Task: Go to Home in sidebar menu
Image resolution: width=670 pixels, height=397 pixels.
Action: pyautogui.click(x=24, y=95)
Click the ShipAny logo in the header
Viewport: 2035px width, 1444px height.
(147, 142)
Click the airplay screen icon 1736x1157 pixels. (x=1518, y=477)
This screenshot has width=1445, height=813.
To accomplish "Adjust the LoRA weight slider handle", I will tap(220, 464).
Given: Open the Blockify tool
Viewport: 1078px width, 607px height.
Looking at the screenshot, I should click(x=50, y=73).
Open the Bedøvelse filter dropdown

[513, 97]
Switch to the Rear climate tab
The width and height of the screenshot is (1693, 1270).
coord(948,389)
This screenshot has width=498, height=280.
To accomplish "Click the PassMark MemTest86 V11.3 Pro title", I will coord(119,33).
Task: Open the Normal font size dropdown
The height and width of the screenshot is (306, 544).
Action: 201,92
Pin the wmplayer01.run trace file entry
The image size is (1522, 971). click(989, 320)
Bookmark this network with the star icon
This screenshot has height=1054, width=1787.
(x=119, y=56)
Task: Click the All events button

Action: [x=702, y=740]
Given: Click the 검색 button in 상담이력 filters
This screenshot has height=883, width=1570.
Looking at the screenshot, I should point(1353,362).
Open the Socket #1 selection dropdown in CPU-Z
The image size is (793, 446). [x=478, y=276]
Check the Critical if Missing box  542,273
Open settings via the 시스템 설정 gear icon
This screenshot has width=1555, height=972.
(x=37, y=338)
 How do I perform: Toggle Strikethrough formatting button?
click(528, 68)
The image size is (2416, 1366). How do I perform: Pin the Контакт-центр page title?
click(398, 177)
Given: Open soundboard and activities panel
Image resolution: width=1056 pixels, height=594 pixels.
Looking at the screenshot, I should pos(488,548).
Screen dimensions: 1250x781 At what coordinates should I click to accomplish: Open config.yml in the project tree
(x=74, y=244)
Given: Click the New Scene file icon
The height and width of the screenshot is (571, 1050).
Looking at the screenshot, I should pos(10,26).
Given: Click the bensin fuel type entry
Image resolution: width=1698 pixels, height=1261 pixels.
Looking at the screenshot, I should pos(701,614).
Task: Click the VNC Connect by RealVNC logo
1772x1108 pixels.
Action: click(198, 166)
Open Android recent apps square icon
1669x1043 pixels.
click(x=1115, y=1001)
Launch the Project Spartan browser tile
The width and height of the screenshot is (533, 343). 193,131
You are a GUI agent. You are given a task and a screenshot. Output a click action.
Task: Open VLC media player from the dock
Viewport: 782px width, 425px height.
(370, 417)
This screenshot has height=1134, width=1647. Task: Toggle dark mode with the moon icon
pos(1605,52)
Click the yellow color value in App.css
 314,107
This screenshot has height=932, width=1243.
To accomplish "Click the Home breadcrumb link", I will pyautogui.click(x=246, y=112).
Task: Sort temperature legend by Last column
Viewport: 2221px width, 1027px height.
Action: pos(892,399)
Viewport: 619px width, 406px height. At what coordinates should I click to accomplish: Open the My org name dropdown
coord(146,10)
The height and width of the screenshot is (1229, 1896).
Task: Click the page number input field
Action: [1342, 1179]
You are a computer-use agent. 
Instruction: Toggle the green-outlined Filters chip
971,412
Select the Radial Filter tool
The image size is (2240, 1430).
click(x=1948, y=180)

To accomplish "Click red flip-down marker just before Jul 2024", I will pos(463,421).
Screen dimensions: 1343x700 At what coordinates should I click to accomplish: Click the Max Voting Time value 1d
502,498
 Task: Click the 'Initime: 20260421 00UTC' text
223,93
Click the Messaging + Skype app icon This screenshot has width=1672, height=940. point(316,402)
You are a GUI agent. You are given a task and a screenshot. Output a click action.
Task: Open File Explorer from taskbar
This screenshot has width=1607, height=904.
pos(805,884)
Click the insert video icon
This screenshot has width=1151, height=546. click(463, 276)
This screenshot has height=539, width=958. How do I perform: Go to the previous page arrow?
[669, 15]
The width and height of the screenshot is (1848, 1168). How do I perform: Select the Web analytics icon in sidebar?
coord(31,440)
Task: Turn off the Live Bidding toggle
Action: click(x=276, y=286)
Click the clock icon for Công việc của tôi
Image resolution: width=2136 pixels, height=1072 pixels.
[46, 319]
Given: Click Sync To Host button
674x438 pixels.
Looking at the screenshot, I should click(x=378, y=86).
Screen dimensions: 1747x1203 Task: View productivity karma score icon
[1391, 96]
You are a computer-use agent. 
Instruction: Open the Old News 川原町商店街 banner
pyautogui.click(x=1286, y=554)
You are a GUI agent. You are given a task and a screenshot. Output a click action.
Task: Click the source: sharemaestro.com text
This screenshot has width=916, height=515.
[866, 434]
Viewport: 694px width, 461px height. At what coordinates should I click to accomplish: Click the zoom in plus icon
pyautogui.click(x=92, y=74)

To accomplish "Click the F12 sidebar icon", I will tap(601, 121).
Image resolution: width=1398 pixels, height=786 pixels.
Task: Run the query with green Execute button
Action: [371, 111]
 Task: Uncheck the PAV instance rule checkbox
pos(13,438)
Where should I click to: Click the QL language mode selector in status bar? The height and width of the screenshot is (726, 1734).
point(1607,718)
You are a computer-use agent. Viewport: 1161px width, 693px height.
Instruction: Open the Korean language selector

*Exercise prompt:* Please reproduce each entry above exactly as it reads.

*Your solution:*
Task: Go to Home in sidebar menu
Image resolution: width=670 pixels, height=397 pixels.
Action: pyautogui.click(x=24, y=95)
Click the ShipAny logo in the header
Viewport: 2035px width, 1444px height.
(147, 142)
Click the airplay screen icon 1736x1157 pixels. (x=1518, y=477)
This screenshot has width=1445, height=813.
To accomplish "Adjust the LoRA weight slider handle", I will tap(220, 464).
Given: Open the Blockify tool
Viewport: 1078px width, 607px height.
Looking at the screenshot, I should click(x=50, y=73).
Open the Bedøvelse filter dropdown

[513, 97]
Switch to the Rear climate tab
The width and height of the screenshot is (1693, 1270).
coord(948,389)
This screenshot has width=498, height=280.
To accomplish "Click the PassMark MemTest86 V11.3 Pro title", I will coord(119,33).
Task: Open the Normal font size dropdown
The height and width of the screenshot is (306, 544).
Action: 201,92
Pin the wmplayer01.run trace file entry
The image size is (1522, 971). click(989, 320)
Bookmark this network with the star icon
This screenshot has height=1054, width=1787.
(x=119, y=56)
Task: Click the All events button

Action: [x=702, y=740]
Given: Click the 검색 button in 상담이력 filters
This screenshot has height=883, width=1570.
Looking at the screenshot, I should point(1353,362).
Open the Socket #1 selection dropdown in CPU-Z
The image size is (793, 446). [x=478, y=276]
Check the Critical if Missing box  542,273
Open settings via the 시스템 설정 gear icon
This screenshot has width=1555, height=972.
(x=37, y=338)
 How do I perform: Toggle Strikethrough formatting button?
click(528, 68)
The image size is (2416, 1366). How do I perform: Pin the Контакт-центр page title?
click(398, 177)
Given: Open soundboard and activities panel
Image resolution: width=1056 pixels, height=594 pixels.
Looking at the screenshot, I should pos(488,548).
Screen dimensions: 1250x781 At what coordinates should I click to accomplish: Open config.yml in the project tree
(x=74, y=244)
Given: Click the New Scene file icon
The height and width of the screenshot is (571, 1050).
Looking at the screenshot, I should pos(10,26).
Given: Click the bensin fuel type entry
Image resolution: width=1698 pixels, height=1261 pixels.
Looking at the screenshot, I should pos(701,614).
Task: Click the VNC Connect by RealVNC logo
1772x1108 pixels.
Action: click(198, 166)
Open Android recent apps square icon
1669x1043 pixels.
click(x=1115, y=1001)
Launch the Project Spartan browser tile
The width and height of the screenshot is (533, 343). 193,131
You are a GUI agent. You are given a task and a screenshot. Output a click action.
Task: Open VLC media player from the dock
Viewport: 782px width, 425px height.
(370, 417)
This screenshot has height=1134, width=1647. Task: Toggle dark mode with the moon icon
pos(1605,52)
Click the yellow color value in App.css
 314,107
This screenshot has height=932, width=1243.
To accomplish "Click the Home breadcrumb link", I will pyautogui.click(x=246, y=112).
Task: Sort temperature legend by Last column
Viewport: 2221px width, 1027px height.
Action: pos(892,399)
Viewport: 619px width, 406px height. At what coordinates should I click to accomplish: Open the My org name dropdown
coord(146,10)
The height and width of the screenshot is (1229, 1896).
Task: Click the page number input field
Action: [1342, 1179]
You are a computer-use agent. 
Instruction: Toggle the green-outlined Filters chip
971,412
Select the Radial Filter tool
The image size is (2240, 1430).
click(x=1948, y=180)

To accomplish "Click red flip-down marker just before Jul 2024", I will pos(463,421).
Screen dimensions: 1343x700 At what coordinates should I click to accomplish: Click the Max Voting Time value 1d
502,498
 Task: Click the 'Initime: 20260421 00UTC' text
223,93
Click the Messaging + Skype app icon This screenshot has width=1672, height=940. point(316,402)
You are a GUI agent. You are given a task and a screenshot. Output a click action.
Task: Open File Explorer from taskbar
This screenshot has width=1607, height=904.
pos(805,884)
Click the insert video icon
This screenshot has width=1151, height=546. click(463, 276)
This screenshot has height=539, width=958. How do I perform: Go to the previous page arrow?
[669, 15]
The width and height of the screenshot is (1848, 1168). How do I perform: Select the Web analytics icon in sidebar?
coord(31,440)
Task: Turn off the Live Bidding toggle
Action: click(x=276, y=286)
Click the clock icon for Công việc của tôi
Image resolution: width=2136 pixels, height=1072 pixels.
[46, 319]
Given: Click Sync To Host button
674x438 pixels.
Looking at the screenshot, I should click(x=378, y=86).
Screen dimensions: 1747x1203 Task: View productivity karma score icon
[1391, 96]
You are a computer-use agent. 
Instruction: Open the Old News 川原町商店街 banner
pyautogui.click(x=1286, y=554)
You are a GUI agent. You are given a task and a screenshot. Output a click action.
Task: Click the source: sharemaestro.com text
This screenshot has width=916, height=515.
[866, 434]
Viewport: 694px width, 461px height. At what coordinates should I click to accomplish: Click the zoom in plus icon
pyautogui.click(x=92, y=74)

To accomplish "Click the F12 sidebar icon", I will tap(601, 121).
Image resolution: width=1398 pixels, height=786 pixels.
Task: Run the query with green Execute button
Action: [371, 111]
 Task: Uncheck the PAV instance rule checkbox
pos(13,438)
Where should I click to: Click the QL language mode selector in status bar? The height and width of the screenshot is (726, 1734).
point(1607,718)
You are a computer-use agent. Viewport: 1161px width, 693px height.
Instruction: Open the Korean language selector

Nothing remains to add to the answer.